Sesaat setelah aku memakannya, hal pertama yang kuingat adalah kejadian sebelum
aku meninggal.
Saat-saat
terakhir bagi Tanaka Minato di kehidupan sebelumnya.
Setelah
suara, guncangan keras pun datang, aku sampai tidak bisa berdiri dengan benar
untuk kabur. Rasa sakit yang hebat tiba sesaat setelah melihat dinding yang
hancur, atau atap di atas yang bergemuruh hebat kemudian runtuh…
“Nona
muda…?”
Martha
melihat ke arahku seperti sedang khawatir ketika dia menyadari kerutan di
alisku.
Mau
gimana lagi.
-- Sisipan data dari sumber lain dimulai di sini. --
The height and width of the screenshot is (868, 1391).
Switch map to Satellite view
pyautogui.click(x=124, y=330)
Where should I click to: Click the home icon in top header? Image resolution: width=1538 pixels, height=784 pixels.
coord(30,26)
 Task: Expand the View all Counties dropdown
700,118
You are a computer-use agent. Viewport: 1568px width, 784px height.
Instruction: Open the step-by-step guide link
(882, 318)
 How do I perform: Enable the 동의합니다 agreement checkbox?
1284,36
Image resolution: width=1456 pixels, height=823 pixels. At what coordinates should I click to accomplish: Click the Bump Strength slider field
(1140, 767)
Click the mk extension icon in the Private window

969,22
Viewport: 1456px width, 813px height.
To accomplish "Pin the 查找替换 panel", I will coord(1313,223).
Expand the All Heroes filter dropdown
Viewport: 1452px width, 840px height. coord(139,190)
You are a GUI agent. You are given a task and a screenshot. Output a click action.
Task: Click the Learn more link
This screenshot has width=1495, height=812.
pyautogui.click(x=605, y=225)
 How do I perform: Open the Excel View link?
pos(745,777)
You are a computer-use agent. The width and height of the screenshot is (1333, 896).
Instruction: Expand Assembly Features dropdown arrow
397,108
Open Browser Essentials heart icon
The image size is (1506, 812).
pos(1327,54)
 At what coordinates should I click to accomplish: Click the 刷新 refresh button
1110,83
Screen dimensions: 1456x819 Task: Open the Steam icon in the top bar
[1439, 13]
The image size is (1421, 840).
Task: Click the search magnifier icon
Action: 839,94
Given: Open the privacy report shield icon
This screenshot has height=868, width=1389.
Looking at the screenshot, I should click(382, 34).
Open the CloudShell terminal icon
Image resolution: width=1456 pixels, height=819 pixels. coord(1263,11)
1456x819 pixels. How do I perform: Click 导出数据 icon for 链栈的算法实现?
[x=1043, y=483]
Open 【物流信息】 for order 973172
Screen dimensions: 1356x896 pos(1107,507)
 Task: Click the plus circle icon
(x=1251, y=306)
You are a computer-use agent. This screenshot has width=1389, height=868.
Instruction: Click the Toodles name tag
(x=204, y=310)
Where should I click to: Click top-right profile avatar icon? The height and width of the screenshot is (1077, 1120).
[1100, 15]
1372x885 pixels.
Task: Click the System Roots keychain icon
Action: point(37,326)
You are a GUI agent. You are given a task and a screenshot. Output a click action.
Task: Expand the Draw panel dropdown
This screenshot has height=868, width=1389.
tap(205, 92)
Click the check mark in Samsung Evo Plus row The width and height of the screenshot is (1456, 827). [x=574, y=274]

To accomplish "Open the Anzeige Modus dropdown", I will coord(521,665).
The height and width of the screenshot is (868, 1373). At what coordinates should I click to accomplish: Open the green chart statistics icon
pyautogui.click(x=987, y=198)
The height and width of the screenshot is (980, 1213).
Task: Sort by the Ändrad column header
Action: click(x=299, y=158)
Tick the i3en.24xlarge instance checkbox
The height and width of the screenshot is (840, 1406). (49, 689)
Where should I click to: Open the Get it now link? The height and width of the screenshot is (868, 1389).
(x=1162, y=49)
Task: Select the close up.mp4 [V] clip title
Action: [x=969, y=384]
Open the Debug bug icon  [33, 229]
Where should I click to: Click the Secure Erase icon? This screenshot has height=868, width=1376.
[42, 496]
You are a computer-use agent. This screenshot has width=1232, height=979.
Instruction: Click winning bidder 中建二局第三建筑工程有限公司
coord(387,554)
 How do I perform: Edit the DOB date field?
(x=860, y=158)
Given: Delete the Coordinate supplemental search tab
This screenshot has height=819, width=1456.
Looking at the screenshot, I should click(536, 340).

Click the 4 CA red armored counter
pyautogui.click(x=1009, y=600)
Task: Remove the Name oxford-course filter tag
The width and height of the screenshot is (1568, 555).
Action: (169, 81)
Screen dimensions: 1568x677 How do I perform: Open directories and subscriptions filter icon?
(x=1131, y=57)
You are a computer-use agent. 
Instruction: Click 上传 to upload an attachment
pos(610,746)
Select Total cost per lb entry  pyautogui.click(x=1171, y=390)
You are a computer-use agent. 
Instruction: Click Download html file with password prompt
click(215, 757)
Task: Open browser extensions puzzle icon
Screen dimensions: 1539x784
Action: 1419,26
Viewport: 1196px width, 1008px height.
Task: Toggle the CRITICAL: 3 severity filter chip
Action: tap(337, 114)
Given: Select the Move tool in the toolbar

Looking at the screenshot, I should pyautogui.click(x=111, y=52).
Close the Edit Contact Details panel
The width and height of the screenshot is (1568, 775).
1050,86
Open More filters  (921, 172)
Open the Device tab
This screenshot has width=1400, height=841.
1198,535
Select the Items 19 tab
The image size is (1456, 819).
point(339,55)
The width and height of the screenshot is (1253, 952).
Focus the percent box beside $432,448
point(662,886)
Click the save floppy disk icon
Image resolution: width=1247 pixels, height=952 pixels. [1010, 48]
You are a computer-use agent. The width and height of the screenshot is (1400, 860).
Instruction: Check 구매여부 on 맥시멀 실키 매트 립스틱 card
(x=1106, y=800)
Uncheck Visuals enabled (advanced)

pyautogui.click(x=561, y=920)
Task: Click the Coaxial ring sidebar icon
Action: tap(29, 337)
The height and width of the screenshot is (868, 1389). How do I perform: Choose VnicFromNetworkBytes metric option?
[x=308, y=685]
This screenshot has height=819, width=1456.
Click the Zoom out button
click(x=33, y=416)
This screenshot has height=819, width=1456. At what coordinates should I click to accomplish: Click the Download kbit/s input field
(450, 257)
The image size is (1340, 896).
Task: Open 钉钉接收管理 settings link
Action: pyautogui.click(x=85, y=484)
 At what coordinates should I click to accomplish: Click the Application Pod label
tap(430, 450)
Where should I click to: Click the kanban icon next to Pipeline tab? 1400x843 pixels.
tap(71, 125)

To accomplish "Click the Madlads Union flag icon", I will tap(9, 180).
Karena aku baru saja pulih.
AKu
tidak mendengar pertanyaan Martha karena aku masih terjebak dalam ingatanku
sendiri.
Sungguh
kematian yang menyakitkan!
“Aah…
setidaknya aku ingin menegak secangkir beer!”
Ketika
aku secara tak sadar mengatakan sesuatu dalam bahasa Jepang, Martha membuat
ekspresi terkejut.
“Itu
dia. Semuanya meneriakkan hal yang sama! Mantra macam apa itu?”
Ketika
aku mendengar itu, kesadaranku yang masih kabur di kehidupanku sebelumnya
langsung kembali.
“Martha,
itu bukan mantra, itu bahasa Jepang… Apa? Eh! Semuanya?!”